Based on scientific literature, the study authors say the most common definition of childhood verbal abuse is “language intended to cause distress to the target.” This may come in the form of negative tone, volume, or speech content. The recent analysis enumerates these examples of verbally abusive acts towards children:

  • Shouting or yelling
  • Insulting
  • Humiliating
  • Demeaning or belittling
  • Shaming
  • Threatening
  • Swearing or cursing
  • Blaming or scapegoating
  • Negative predictions
  • Negative comparisons.

According to the analysis, the lasting effects of childhood verbal abuse include mental distress such as depression or anger; physical health issues such as obesity; and externalized symptoms such as substance abuse or criminal activity. Childhood verbal abuse survivors may also turn into perpetrators of abuse as adults.

Can Childhood Verbal Abuse Affect Child Custody in Colorado?

Colorado courts consider verbal abuse as a form of domestic violence, hence verbally abusing a child can affect a child custody case. The parent who has perpetrated the abuse may have a weaker case for winning custody or parenting time with their child.

Even so, domestic abuse is only one of the many factors that a Colorado judge considers when determining child custody. If other factors overshadow past incidents of verbal abuse, it may still be possible for either parent to be granted parenting time.

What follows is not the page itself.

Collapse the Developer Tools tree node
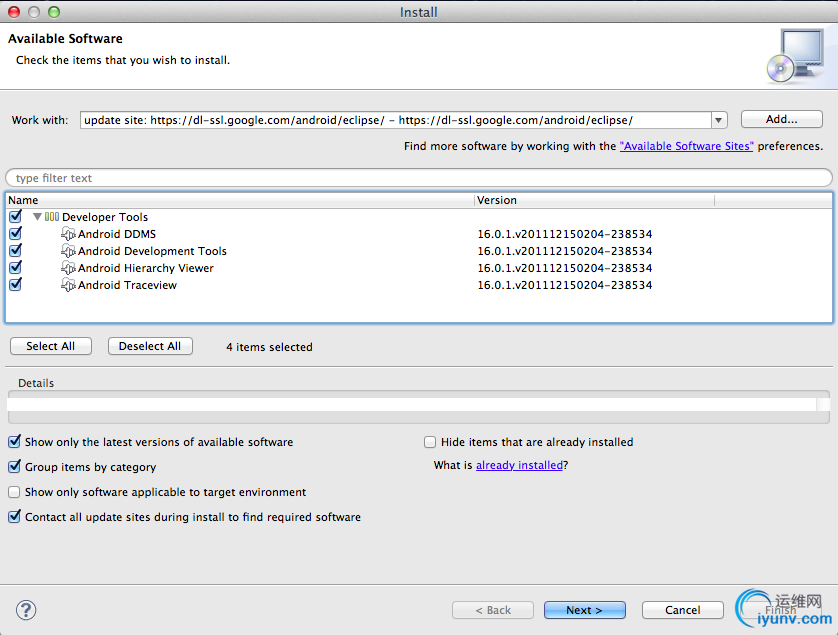 click(x=37, y=217)
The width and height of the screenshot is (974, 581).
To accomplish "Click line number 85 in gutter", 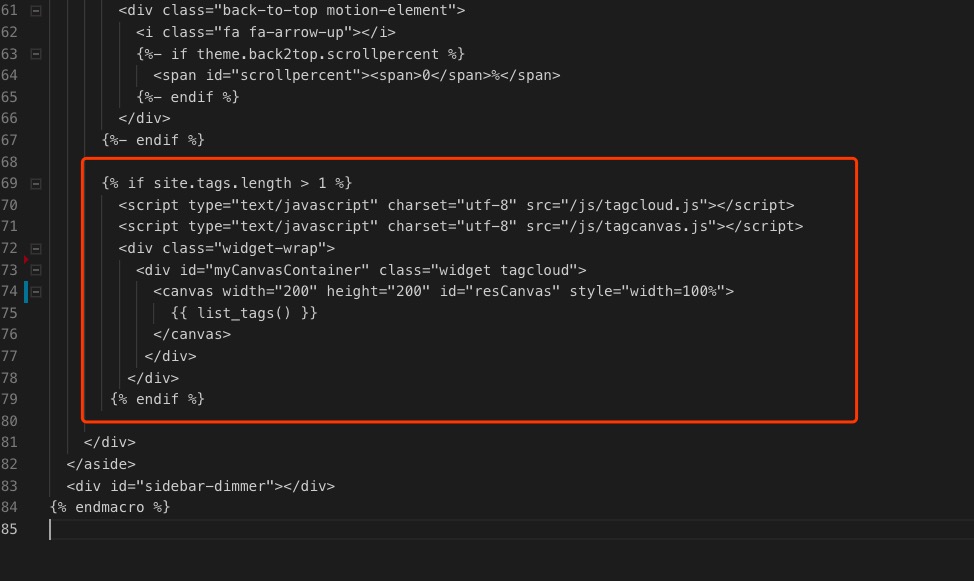I will (x=10, y=529).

One major factor that can sway the court’s decision is the child’s wishes as to which parent to live with. If the judge believes the child is mature enough to have an independent preference, they will take that preference into account. However, no matter how old the child is, their preference won’t be the final say. The judge will still make the child custody determination based on all relevant factors.

How Can I Discipline My Child Without Shouting?

Whether or not you are seeking child custody, it’s always beneficial to learn healthy parenting methods. Here are some tips to practice child-appropriate discipline without verbal abuse, as shared by Unicef:

  • One-on-one time. Regularly spend a few minutes one-on-one with your child, whether it’s washing dishes or singing songs. This helps build a relationship of communication and trust.
  • Set clear expectations. Understand what your child is capable of doing, and use clear words for what you’re instructing them to do. Example: “Please put all your toys in the box” instead of just “Put away all that mess.”
  • Use calm consequences. Explain the undesired outcomes of your child’s bad behavior. It can be as simple as reduced playtime, for example. It’s important to follow through with these repercussions calmly but consistently.
  • Praise the positives. Pay attention to your child’s positive behavior, too. Praise their good actions to create a “positive feedback loop” in their mind. Your child will also learn that they don’t have to act out to get your attention – their good behavior gets noticed, too.
  • Breathe when stressed. When you’re frazzled by your child’s behavior, pause for a moment and take five deep breaths. This helps you reset and calm your emotions, so you can respond more mindfully.

As we try every day to parent better, it’s important to understand our occasional shortcomings as well. There will be inevitable moments of raised voices and charged emotions. These don’t automatically make us undeserving parents, as long as we don’t allow these moments to escalate into a pattern of abuse.